_AIM_
Copy the records verbatim from the line with "coordinates (1178, 58)." to the line with "center [734, 862].", including both of those lines.

* begin MATERIAL FOR THIS EXERCISE *

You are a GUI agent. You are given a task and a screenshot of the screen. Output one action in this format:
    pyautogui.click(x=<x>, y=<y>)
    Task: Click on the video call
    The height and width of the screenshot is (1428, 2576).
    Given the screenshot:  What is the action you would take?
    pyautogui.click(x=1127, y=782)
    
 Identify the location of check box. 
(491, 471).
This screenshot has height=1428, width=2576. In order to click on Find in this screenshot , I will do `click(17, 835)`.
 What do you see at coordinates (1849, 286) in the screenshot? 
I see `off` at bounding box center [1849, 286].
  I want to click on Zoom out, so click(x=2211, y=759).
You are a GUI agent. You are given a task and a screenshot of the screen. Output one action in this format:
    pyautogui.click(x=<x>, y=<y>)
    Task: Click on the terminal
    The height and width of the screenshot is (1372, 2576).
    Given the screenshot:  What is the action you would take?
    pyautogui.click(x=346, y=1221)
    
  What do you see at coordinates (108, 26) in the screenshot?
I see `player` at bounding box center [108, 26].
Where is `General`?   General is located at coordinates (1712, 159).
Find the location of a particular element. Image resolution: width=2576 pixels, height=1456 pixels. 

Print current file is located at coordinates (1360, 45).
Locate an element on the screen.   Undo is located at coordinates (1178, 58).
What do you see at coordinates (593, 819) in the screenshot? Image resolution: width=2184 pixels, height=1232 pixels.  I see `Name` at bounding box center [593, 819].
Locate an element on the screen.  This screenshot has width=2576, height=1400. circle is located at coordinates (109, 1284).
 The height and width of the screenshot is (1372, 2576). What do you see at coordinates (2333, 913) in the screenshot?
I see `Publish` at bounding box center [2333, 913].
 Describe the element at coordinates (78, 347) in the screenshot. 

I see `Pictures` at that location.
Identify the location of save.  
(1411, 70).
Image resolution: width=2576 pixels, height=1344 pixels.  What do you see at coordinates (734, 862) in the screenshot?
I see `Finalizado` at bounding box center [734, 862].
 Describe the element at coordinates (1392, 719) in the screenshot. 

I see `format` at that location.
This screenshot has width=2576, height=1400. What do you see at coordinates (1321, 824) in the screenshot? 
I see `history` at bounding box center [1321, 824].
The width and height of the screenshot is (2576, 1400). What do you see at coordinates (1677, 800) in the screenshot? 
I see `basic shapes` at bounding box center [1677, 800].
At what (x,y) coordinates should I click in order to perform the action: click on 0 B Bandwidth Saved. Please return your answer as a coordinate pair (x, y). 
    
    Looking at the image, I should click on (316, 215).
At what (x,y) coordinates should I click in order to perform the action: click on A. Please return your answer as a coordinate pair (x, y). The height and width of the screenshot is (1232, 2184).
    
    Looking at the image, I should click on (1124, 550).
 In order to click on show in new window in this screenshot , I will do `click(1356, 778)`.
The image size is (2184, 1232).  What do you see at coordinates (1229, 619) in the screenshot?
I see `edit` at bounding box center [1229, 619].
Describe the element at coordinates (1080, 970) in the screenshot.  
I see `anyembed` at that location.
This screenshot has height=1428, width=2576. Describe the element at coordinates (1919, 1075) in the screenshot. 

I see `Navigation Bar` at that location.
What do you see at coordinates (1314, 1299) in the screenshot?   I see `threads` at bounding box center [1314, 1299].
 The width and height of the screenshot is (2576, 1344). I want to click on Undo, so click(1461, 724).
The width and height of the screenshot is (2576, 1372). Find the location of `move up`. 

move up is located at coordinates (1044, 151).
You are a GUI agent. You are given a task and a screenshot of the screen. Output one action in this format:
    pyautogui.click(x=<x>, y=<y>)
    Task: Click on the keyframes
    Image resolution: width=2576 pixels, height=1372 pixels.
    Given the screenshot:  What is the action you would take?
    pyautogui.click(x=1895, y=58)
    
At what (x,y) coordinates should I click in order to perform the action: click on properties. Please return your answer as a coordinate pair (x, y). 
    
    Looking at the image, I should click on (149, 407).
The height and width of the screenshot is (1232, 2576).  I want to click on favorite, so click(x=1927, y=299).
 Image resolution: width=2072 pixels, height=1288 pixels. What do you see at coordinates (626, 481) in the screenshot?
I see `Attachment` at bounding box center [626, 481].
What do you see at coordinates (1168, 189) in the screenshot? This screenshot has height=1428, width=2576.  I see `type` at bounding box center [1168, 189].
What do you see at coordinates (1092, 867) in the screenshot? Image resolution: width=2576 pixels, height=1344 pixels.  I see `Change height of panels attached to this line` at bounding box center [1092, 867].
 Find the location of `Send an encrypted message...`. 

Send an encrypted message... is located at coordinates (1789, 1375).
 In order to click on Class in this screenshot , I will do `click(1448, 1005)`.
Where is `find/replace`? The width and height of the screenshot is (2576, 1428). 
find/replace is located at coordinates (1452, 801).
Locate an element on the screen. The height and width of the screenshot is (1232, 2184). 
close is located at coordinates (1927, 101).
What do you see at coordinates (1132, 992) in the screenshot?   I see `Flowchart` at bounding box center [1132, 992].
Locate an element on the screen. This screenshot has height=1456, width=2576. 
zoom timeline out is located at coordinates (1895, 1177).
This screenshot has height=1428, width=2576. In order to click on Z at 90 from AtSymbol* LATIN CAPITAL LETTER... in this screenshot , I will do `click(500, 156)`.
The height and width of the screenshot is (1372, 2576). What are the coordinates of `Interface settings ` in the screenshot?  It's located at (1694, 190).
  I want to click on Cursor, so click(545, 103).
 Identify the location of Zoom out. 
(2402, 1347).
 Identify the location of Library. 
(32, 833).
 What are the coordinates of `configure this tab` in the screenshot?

* end MATERIAL FOR THIS EXERCISE *

_RESPONSE TO THE EXERCISE_
Locate an element on the screen.   Undo is located at coordinates (1178, 58).
What do you see at coordinates (593, 819) in the screenshot? Image resolution: width=2184 pixels, height=1232 pixels.  I see `Name` at bounding box center [593, 819].
Locate an element on the screen.  This screenshot has width=2576, height=1400. circle is located at coordinates (109, 1284).
 The height and width of the screenshot is (1372, 2576). What do you see at coordinates (2333, 913) in the screenshot?
I see `Publish` at bounding box center [2333, 913].
 Describe the element at coordinates (78, 347) in the screenshot. 

I see `Pictures` at that location.
Identify the location of save.  
(1411, 70).
Image resolution: width=2576 pixels, height=1344 pixels.  What do you see at coordinates (734, 862) in the screenshot?
I see `Finalizado` at bounding box center [734, 862].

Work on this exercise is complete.